Stored items:
- - -

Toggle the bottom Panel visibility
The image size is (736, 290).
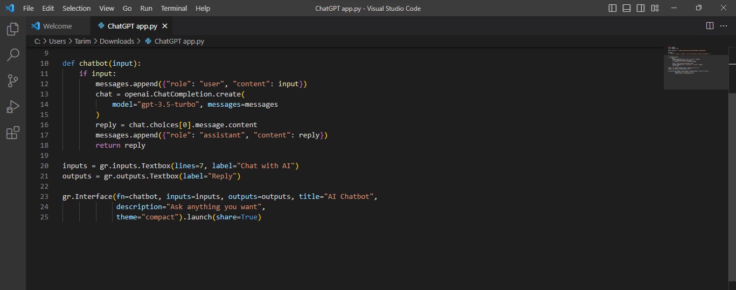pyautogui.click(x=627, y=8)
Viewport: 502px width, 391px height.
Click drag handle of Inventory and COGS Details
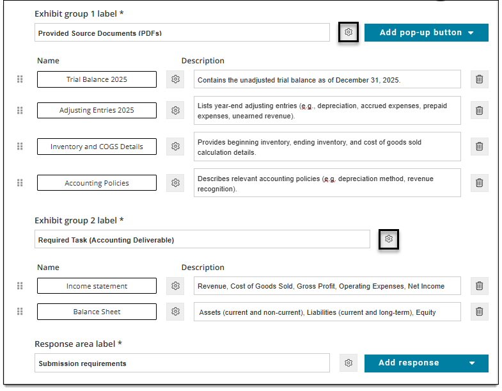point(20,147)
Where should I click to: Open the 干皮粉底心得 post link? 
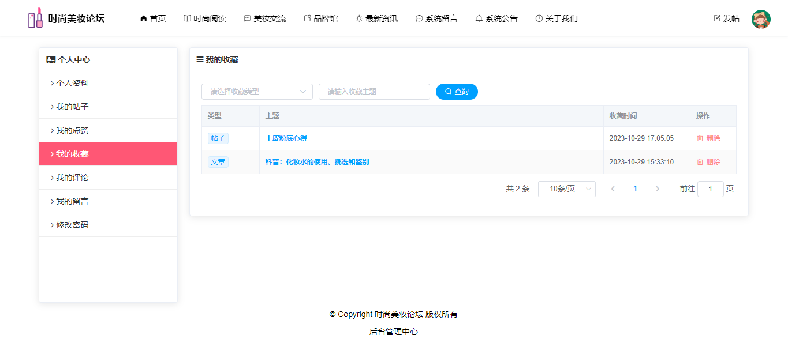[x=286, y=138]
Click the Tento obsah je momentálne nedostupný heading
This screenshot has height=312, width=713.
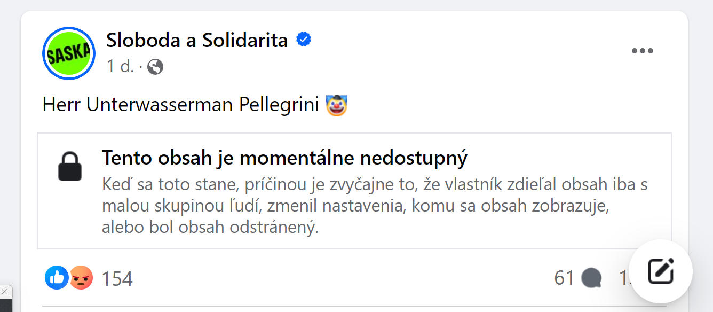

- - -

TASK OBJECTIVE: Only a number is wanted here: how many lines in the entries contain the word "height"?

YOUR RESPONSE: 2